EXERCISE REQUIREMENTS:
Note on the material below: return exactly the lines from the line that holds "Given: Click the line" through the line that holds "Where should I", and leave out each picture.

RECORD EXCERPTS:
[Start of Attachment]
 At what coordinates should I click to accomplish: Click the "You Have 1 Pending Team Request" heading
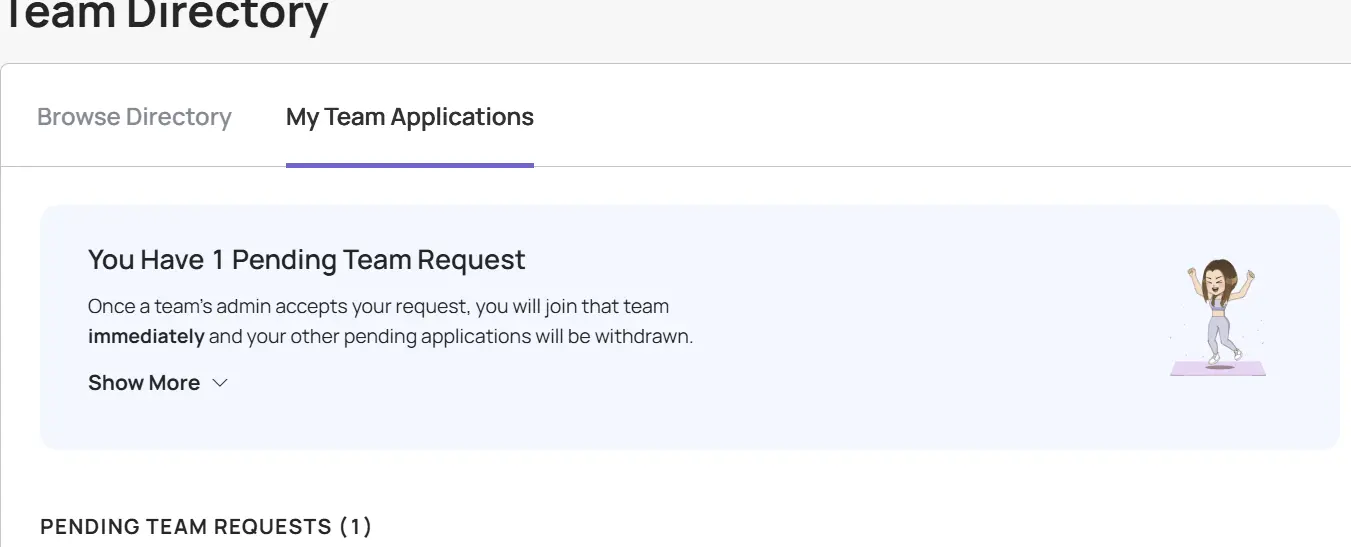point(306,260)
[End of Attachment]
[Start of Attachment]
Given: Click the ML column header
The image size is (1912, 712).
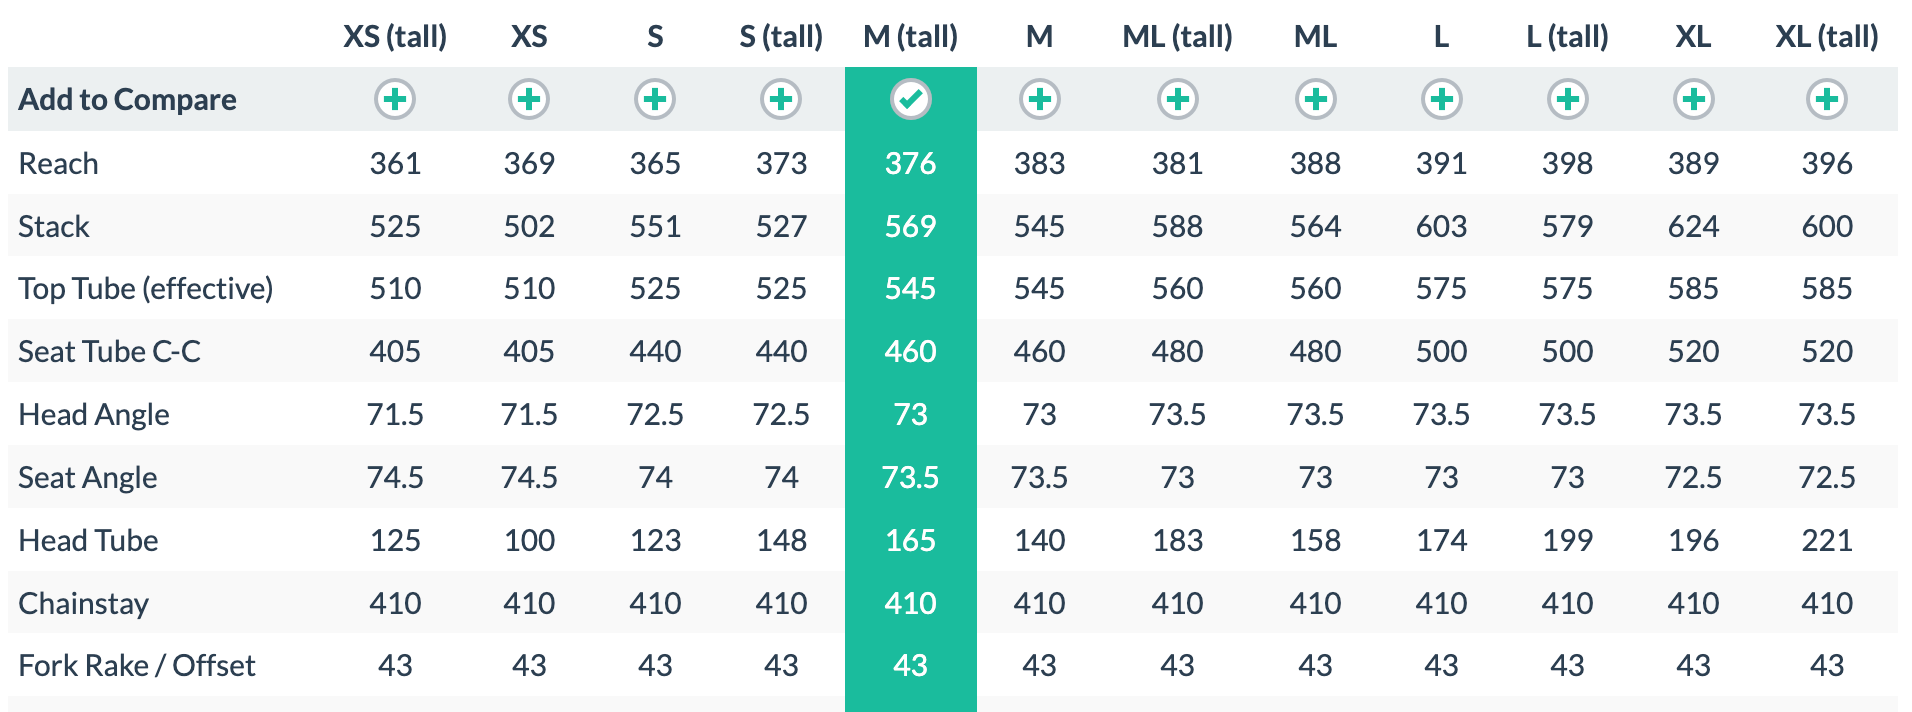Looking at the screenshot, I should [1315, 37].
[End of Attachment]
[Start of Attachment]
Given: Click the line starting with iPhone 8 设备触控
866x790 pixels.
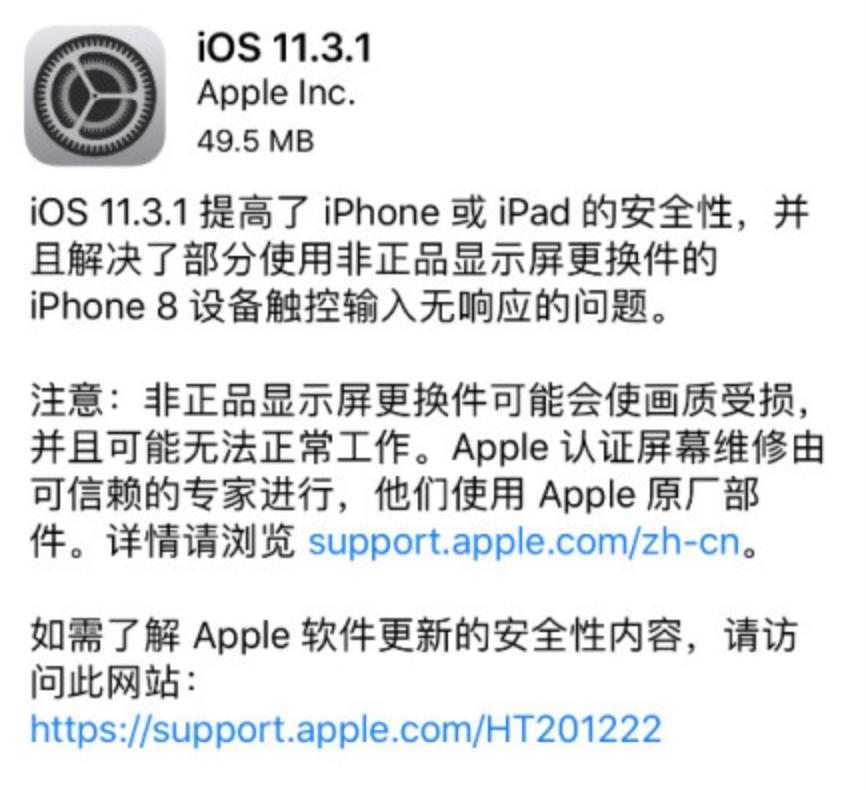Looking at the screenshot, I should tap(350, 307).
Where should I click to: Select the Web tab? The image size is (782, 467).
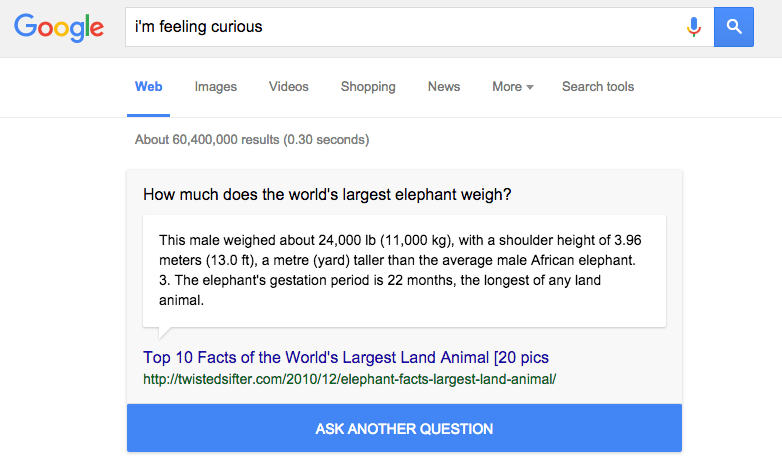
[End of Attachment]
RESPONSE AREA:
Given: Click the line starting with iPhone 8 设备触控
866x790 pixels.
Looking at the screenshot, I should tap(350, 307).
Where should I click to: Select the Web tab? The image size is (782, 467).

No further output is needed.